- _Work instructions_
Render the entries from their start through the line containing "center [116, 15]." as a JSON list of strings, one string per line, with blank lines and the pictures left out.

- _Materials provided_
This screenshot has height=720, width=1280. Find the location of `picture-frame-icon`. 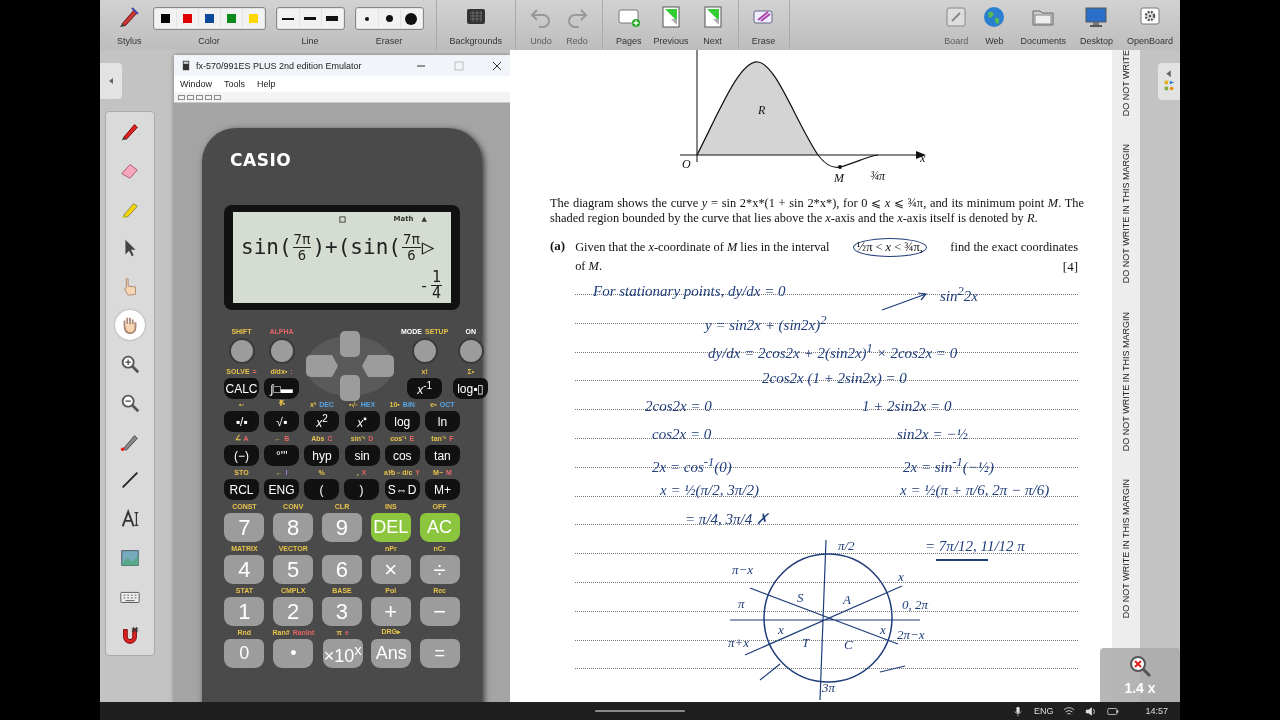

picture-frame-icon is located at coordinates (130, 558).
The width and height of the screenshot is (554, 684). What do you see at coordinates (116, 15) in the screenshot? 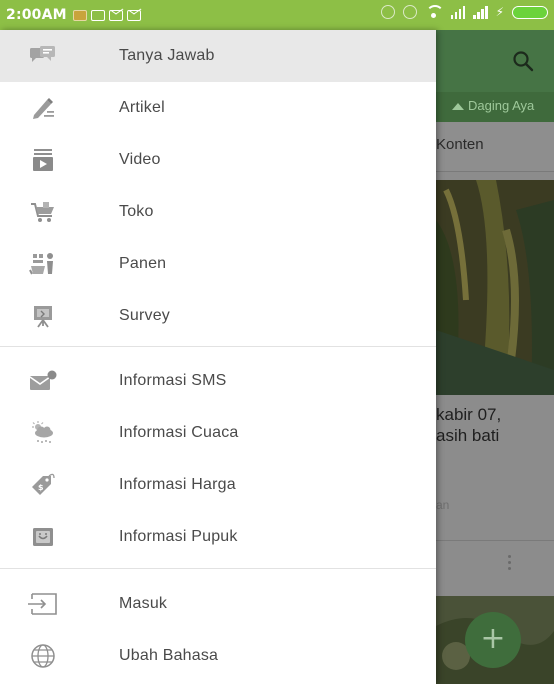
I see `mail-notification-icon` at bounding box center [116, 15].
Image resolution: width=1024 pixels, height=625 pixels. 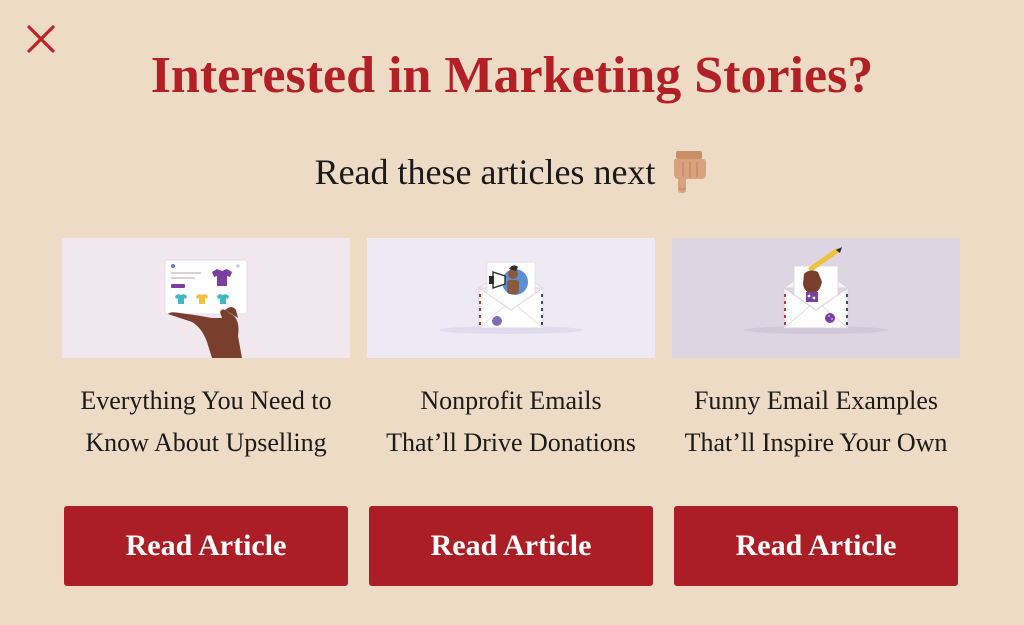 What do you see at coordinates (690, 172) in the screenshot?
I see `pointing-down-hand-icon` at bounding box center [690, 172].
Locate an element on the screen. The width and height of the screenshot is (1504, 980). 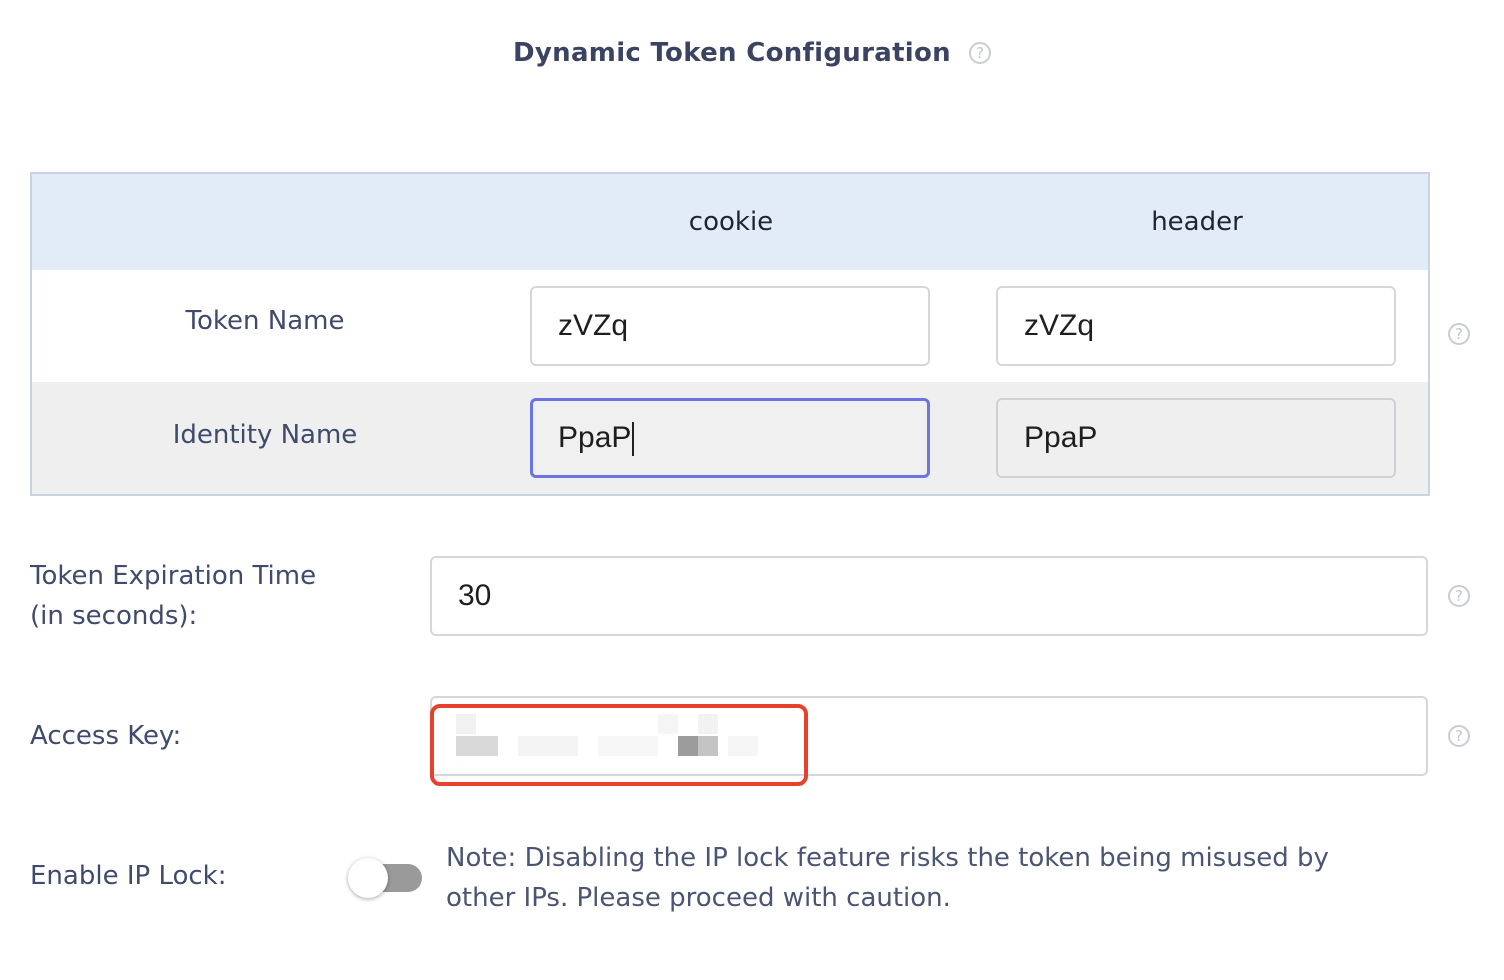
title-help-icon: ? is located at coordinates (980, 53).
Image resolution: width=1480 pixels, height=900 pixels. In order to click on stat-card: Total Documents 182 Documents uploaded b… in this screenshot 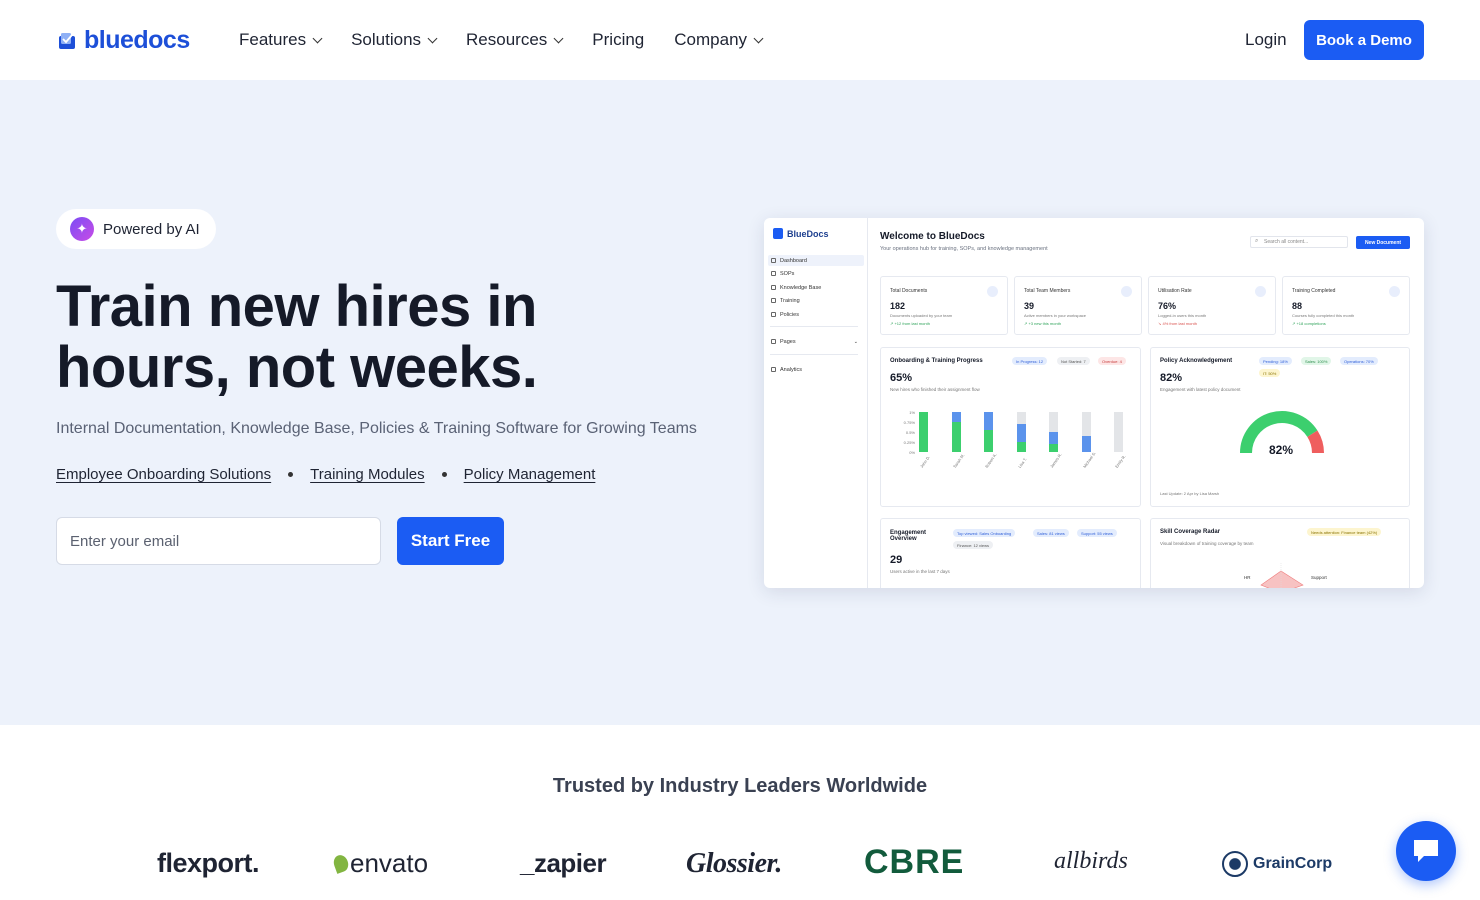, I will do `click(944, 306)`.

- _Output of the exercise_
[
  "This screenshot has height=720, width=1280. Find the location of `picture-frame-icon`. ",
  "picture-frame-icon is located at coordinates (130, 558).",
  "The width and height of the screenshot is (554, 684). What do you see at coordinates (116, 15) in the screenshot? ",
  "I see `mail-notification-icon` at bounding box center [116, 15]."
]